Collected data entries
<<<<

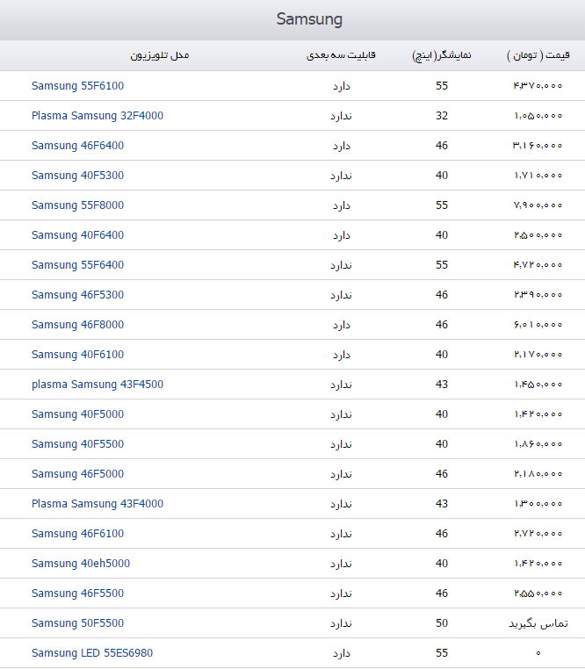
Task: Open Plasma Samsung 32F4000 product link
Action: click(98, 116)
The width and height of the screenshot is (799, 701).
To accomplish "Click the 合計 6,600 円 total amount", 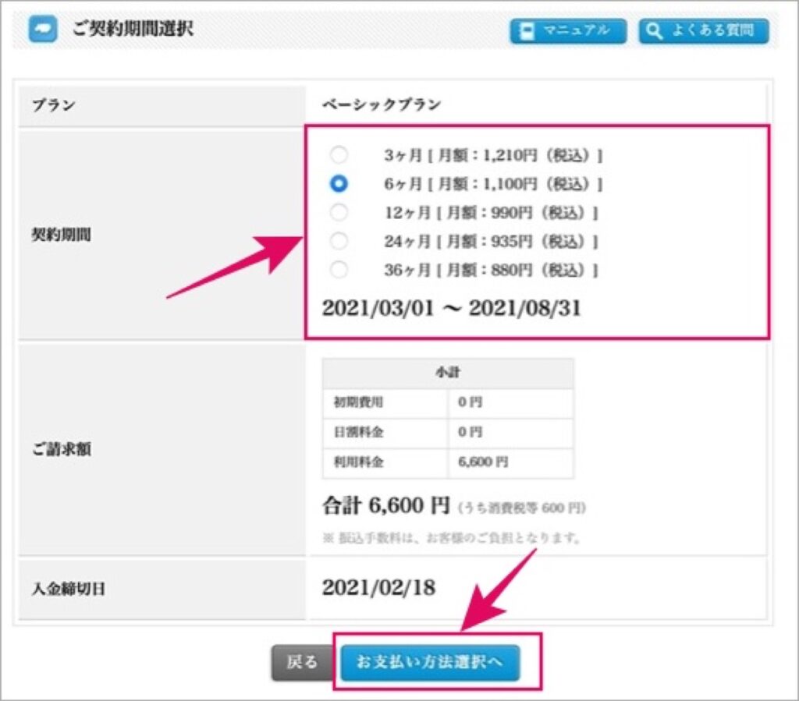I will (386, 505).
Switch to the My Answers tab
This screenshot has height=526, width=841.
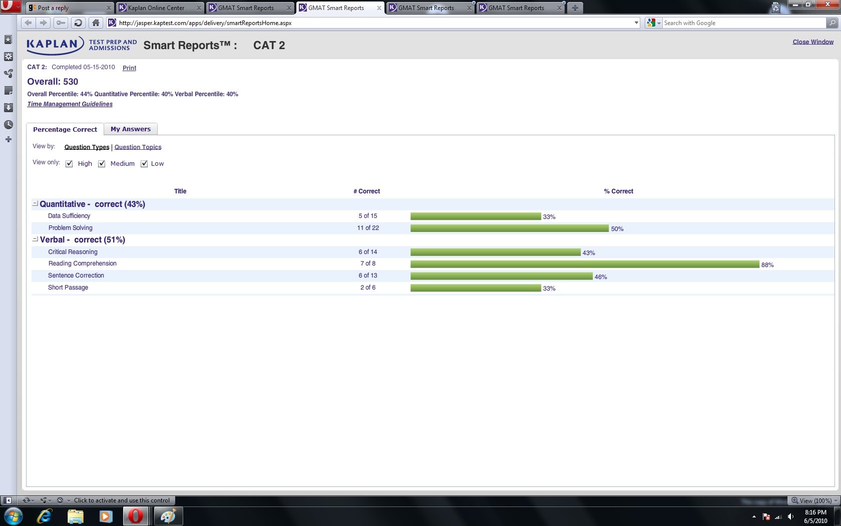[x=130, y=129]
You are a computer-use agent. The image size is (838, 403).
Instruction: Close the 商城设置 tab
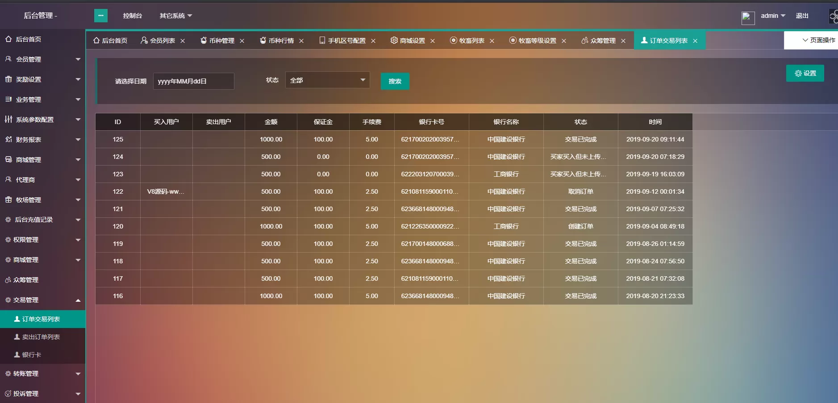[433, 41]
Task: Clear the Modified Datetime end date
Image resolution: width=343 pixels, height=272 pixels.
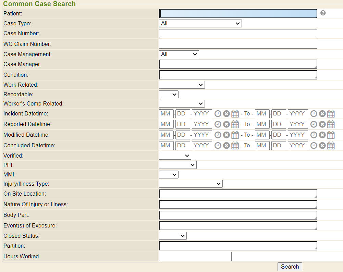Action: pos(322,135)
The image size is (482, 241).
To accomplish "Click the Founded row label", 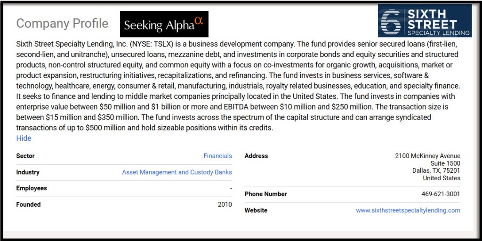I will point(28,205).
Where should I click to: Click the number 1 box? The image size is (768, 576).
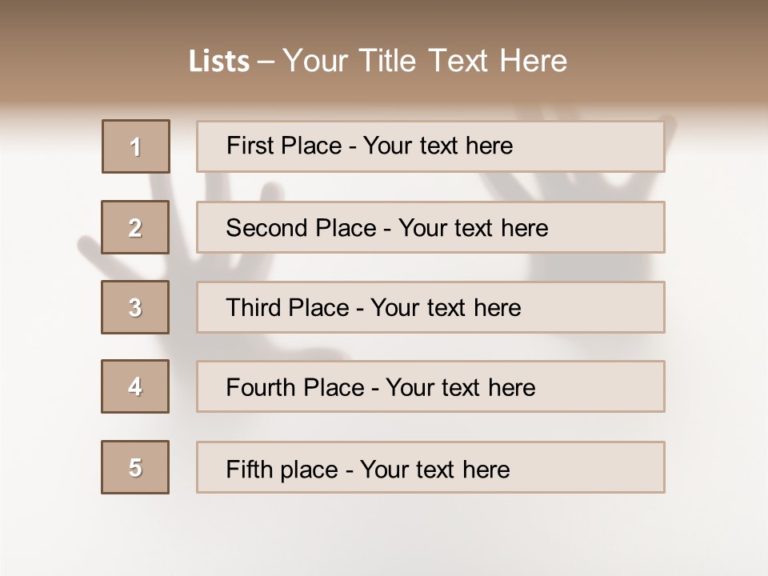tap(136, 146)
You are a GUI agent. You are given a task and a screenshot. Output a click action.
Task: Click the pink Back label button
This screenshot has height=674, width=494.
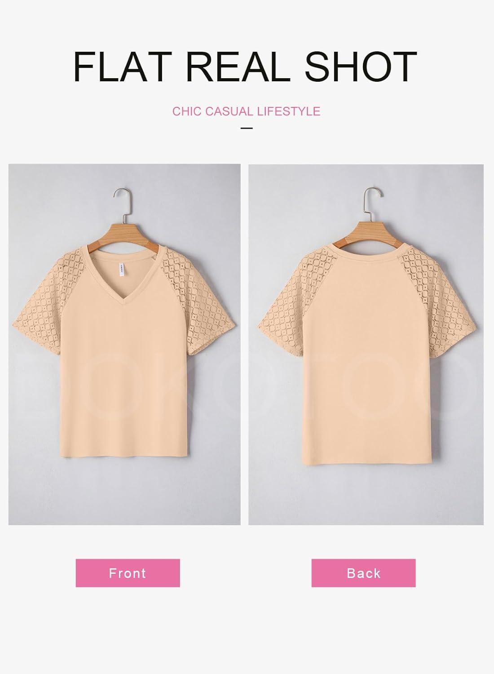[363, 573]
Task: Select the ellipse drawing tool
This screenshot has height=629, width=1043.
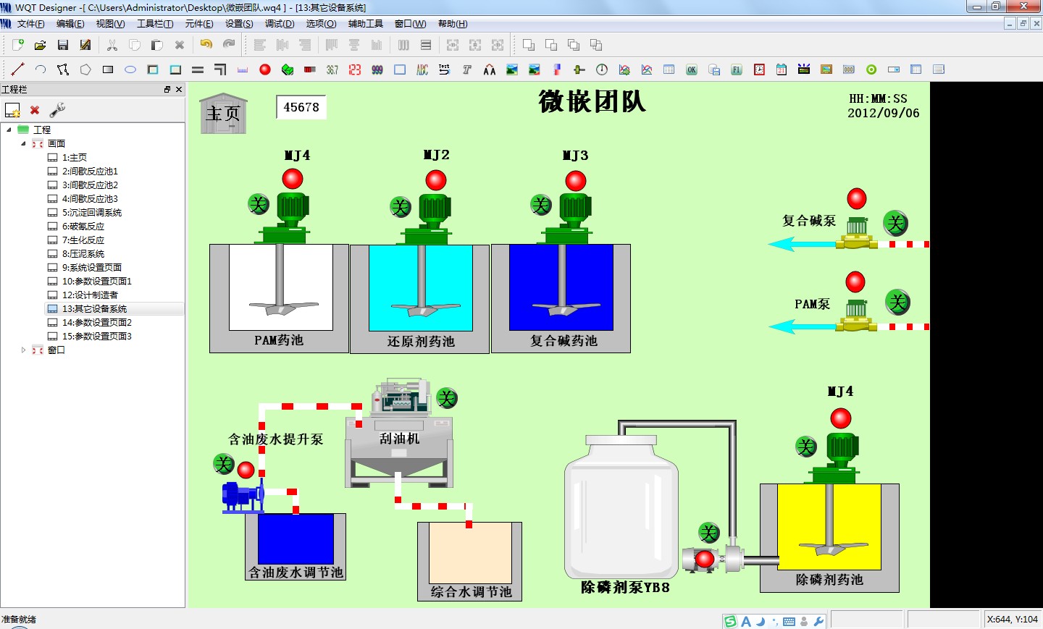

>>>>

◆ Directions:
The answer must consist of every line above that holds the string "agent", copied exactly.

◆ Solution below:
You are a computer-use agent. The image size is (838, 403).
You are a GUI agent. You are given a task and a screenshot. Output a click action.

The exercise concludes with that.